● ACTION ITEM: Check each line of the material below for "Viewport", then copy the ones that contain it.

● INPUT FOR THIS TASK:
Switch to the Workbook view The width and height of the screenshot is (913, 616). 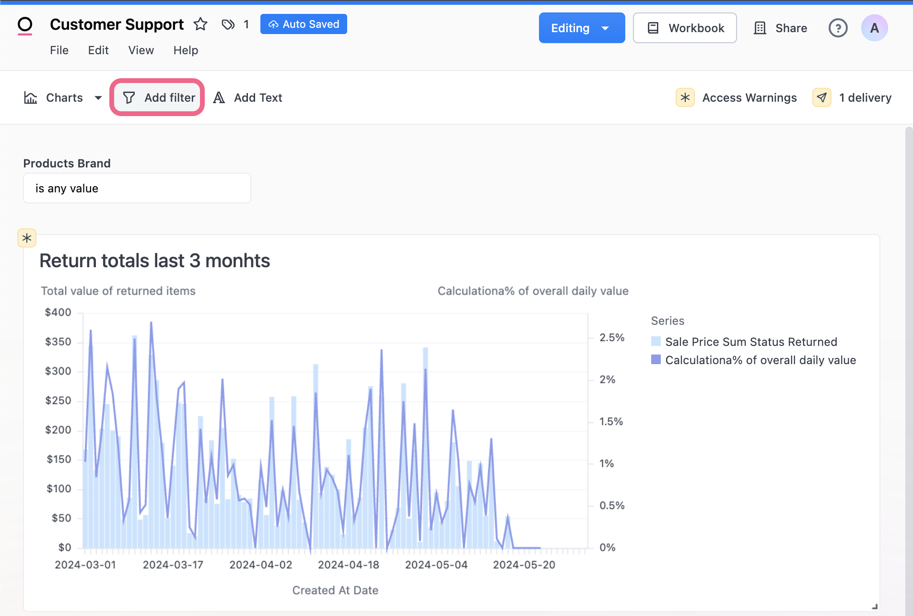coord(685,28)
---
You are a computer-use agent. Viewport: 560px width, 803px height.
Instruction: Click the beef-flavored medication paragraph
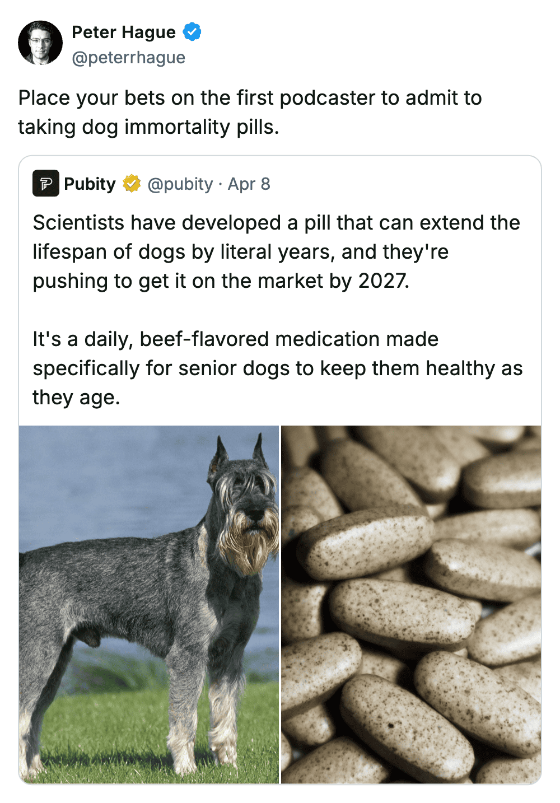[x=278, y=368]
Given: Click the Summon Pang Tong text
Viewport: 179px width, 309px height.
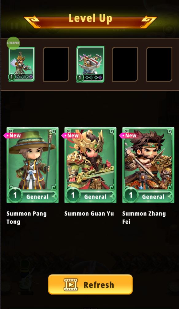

● OUTPUT BELOW:
You are a computer-use agent. Viewport: 560px width, 803px height.
Viewport: 179px width, 309px height.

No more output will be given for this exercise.